▶ **Task goal**:
Down to the last line, set the entries down again exactly.

[Material provided — start]

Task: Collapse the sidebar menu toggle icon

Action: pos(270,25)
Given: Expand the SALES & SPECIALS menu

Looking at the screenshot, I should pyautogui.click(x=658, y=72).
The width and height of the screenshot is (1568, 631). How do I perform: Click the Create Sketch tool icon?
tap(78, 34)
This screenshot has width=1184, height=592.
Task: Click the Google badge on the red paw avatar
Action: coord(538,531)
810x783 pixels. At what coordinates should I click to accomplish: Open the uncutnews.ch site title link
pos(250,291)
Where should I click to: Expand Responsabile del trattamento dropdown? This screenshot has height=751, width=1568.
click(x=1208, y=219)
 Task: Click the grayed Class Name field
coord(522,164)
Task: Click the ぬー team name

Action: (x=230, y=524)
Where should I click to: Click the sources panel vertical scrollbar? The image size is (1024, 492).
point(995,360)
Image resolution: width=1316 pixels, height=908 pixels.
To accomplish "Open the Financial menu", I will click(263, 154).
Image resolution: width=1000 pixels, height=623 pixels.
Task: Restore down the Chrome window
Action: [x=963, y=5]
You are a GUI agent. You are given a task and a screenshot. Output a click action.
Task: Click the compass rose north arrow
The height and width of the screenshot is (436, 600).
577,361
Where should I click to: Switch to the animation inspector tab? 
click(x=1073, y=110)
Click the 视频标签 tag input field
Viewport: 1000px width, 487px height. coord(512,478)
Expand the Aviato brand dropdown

[Material provided — finish]

▶ **Exercise response**:
Task: Collapse the sidebar menu toggle icon

Action: pos(270,25)
Given: Expand the SALES & SPECIALS menu

Looking at the screenshot, I should pyautogui.click(x=658, y=72).
The width and height of the screenshot is (1568, 631). How do I perform: Click the Create Sketch tool icon?
tap(78, 34)
This screenshot has width=1184, height=592.
Task: Click the Google badge on the red paw avatar
Action: coord(538,531)
810x783 pixels. At what coordinates should I click to accomplish: Open the uncutnews.ch site title link
pos(250,291)
Where should I click to: Expand Responsabile del trattamento dropdown? This screenshot has height=751, width=1568.
click(x=1208, y=219)
 Task: Click the grayed Class Name field
coord(522,164)
Task: Click the ぬー team name

Action: (x=230, y=524)
Where should I click to: Click the sources panel vertical scrollbar? The image size is (1024, 492).
point(995,360)
Image resolution: width=1316 pixels, height=908 pixels.
To accomplish "Open the Financial menu", I will click(263, 154).
Image resolution: width=1000 pixels, height=623 pixels.
Task: Restore down the Chrome window
Action: [x=963, y=5]
You are a GUI agent. You are given a task and a screenshot. Output a click action.
Task: Click the compass rose north arrow
The height and width of the screenshot is (436, 600).
577,361
Where should I click to: Switch to the animation inspector tab? 
click(x=1073, y=110)
Click the 视频标签 tag input field
Viewport: 1000px width, 487px height. coord(512,478)
Expand the Aviato brand dropdown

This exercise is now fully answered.